Unfortunately there is one additional angle of interpreting surrounding text I didn't mention, and that is where the text lies between the omen and conversational level, still fits your context quite well, but turns out to be nothing but delusional 'what you want to hear' .. bad advice to follow. Because the Word can offer miraculous hidden treasure map sort of advice, the temptation is to always trust it. On one hand it knows more than you can as a mortal, but on the other it doesn't always turn out true. Part of this, I'm sure, is beacuse it's not particularly God, Satan, or your ego & soul-ego (something I don't talk about much (as I do with lower-egos), as it's really sublime high-level stuff and not relevant to most peoples experience), but a hybrid of all of these, hence self-purification is required to have a pure guidng spirit.
And then there's one other sort of experience in this group I find humorous in retrospect. Whenever I was really desperate for answers, my radio would suddenly switch to Spanish or white-noise.
I'm reading a page on 8-circuit now. I can't buy it. I've already experienced that consciousness can be entirely independent of the physical mind. I can understand given his academic psychology/neurology background how he'd have to come up with such a thing. It seems the guy was having traditional transphysical experiences, but was firmly rooted in a western need to explain everything as causal physics.
For what's is worth, New Age understandings have come a long way since the 60's. Alan Watts (I'd cal him a guru of mine) was rather ahead at explaining eastern cosmology in western scientific structured (but practical) thought (as much as one can, and still convey a true practical sense of such experience).
I may check out Wilson.
Back to the quarters.. - "but that doesn't mean the patterns are meaningful (the quarters are put there by some cosmic force)". You know I believe in two levels here, lower objective - the quarters were put there; higher subjective - they impart meaning.

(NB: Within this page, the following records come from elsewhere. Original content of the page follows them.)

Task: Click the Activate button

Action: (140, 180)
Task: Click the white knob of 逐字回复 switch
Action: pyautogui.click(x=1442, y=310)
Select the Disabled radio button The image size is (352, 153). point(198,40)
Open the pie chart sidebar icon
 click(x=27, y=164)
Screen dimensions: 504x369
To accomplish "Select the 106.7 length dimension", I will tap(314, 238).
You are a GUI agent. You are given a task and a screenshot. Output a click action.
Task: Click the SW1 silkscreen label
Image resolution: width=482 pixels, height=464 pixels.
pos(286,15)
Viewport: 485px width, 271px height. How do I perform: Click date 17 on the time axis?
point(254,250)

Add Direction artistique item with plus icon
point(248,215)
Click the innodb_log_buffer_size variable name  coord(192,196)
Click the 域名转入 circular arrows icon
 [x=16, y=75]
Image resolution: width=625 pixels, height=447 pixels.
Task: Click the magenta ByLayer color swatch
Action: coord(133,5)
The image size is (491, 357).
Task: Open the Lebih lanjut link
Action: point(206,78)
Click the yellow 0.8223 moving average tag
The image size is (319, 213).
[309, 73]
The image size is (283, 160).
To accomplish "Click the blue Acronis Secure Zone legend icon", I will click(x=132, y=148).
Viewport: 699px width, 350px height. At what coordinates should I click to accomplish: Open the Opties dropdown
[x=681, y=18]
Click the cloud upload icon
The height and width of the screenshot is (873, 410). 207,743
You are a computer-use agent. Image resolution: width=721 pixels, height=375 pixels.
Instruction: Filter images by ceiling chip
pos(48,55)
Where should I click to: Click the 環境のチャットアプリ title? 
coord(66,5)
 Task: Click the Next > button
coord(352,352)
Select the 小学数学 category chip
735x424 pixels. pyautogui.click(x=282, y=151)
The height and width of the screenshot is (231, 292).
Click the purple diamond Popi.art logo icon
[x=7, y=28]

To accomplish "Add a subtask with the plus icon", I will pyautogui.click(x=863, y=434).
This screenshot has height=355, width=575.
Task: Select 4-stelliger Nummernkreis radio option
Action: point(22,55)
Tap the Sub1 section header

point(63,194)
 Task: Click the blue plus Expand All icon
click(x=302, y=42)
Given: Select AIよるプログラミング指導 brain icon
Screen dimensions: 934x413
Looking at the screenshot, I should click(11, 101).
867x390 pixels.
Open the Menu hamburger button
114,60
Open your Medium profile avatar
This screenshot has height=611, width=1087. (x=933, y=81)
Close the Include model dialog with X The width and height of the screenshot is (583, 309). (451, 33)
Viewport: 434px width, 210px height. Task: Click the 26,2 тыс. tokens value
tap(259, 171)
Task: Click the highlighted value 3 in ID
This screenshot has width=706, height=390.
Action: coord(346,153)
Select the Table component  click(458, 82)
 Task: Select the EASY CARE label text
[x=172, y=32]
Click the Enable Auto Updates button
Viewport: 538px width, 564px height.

The implication of such a belief is way larger than the existence of some deity force with the power to adjust objective reality. It means (in full force) that the moment one asks a question, that that tv is ready to answer the question, even though the show broadcast was produced six months earlier. Two possible explanations exist here, that everything is not only centrally orchestrated, but also predestined. The other explanation, which I find more fitting, is that reality does not flow from past to present to future; it is created this very moment, and history and future are potential off-shoots packaged with this moment. It's as if the whole universe were being created from nothing this very instant, like a holographic dream.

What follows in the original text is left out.